Abstract Anemia is frequently seen in patients with chronic kidney disease and also in those with cancer. There are factors in the pathogenesis of anemia that are common to both clinical conditions, with iron insufficiency, inflammation, and upregulation of hepcidin activity playing a part in both chronic disease states. Diagnostic laboratory markers for detecting functional iron deficiency in renal disease and oncology are not ideal, and the most widely available tests, such as serum ferritin and transferrin saturation, have poor sensitivity and specificity. Other tests incorporating a surrogate for iron sufficiency in the RBC and reticulocyte (such as percentage hypochromic RBCs or reticulocyte hemoglobin content) have greater sensitivity/specificity, but unfortunately these tests are not widely available in many hospital laboratories.
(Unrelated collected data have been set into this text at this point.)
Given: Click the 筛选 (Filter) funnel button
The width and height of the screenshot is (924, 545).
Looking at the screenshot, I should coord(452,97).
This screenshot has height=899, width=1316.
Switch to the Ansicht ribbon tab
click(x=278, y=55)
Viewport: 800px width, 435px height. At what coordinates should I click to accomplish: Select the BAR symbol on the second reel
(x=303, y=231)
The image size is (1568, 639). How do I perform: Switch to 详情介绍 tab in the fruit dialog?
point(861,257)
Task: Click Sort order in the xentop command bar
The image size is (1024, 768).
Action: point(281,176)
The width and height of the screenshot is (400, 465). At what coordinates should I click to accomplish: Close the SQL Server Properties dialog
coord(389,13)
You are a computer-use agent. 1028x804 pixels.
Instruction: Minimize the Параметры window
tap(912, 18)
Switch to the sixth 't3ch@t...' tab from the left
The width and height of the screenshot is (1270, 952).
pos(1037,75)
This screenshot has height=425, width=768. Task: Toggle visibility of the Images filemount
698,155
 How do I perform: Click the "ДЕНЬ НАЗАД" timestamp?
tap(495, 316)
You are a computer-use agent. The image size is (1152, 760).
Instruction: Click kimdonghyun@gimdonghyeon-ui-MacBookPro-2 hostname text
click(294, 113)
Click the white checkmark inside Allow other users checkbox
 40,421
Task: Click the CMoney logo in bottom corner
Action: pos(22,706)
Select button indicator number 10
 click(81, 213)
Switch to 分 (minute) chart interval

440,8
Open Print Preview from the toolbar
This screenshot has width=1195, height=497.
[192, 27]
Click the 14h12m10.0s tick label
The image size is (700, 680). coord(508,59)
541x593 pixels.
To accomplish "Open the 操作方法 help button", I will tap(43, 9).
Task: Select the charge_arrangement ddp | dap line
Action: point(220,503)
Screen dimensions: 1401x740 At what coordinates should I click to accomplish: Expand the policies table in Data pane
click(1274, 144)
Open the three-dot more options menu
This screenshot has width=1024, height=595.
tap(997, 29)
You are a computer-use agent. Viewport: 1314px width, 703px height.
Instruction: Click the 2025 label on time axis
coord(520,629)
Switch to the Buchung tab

Iron supplementation may be given via the oral route, i.m., or i.v., but it is now clear that, in both the nephrology and oncology settings, i.v. iron is superior to oral iron in terms of efficacy. Oral iron is associated with a high incidence of gastrointestinal side effects, and although large epidemiological studies of i.v. iron are reassuring, the long-term safety of parenteral iron is not established in well-designed adequately powered randomized controlled trials.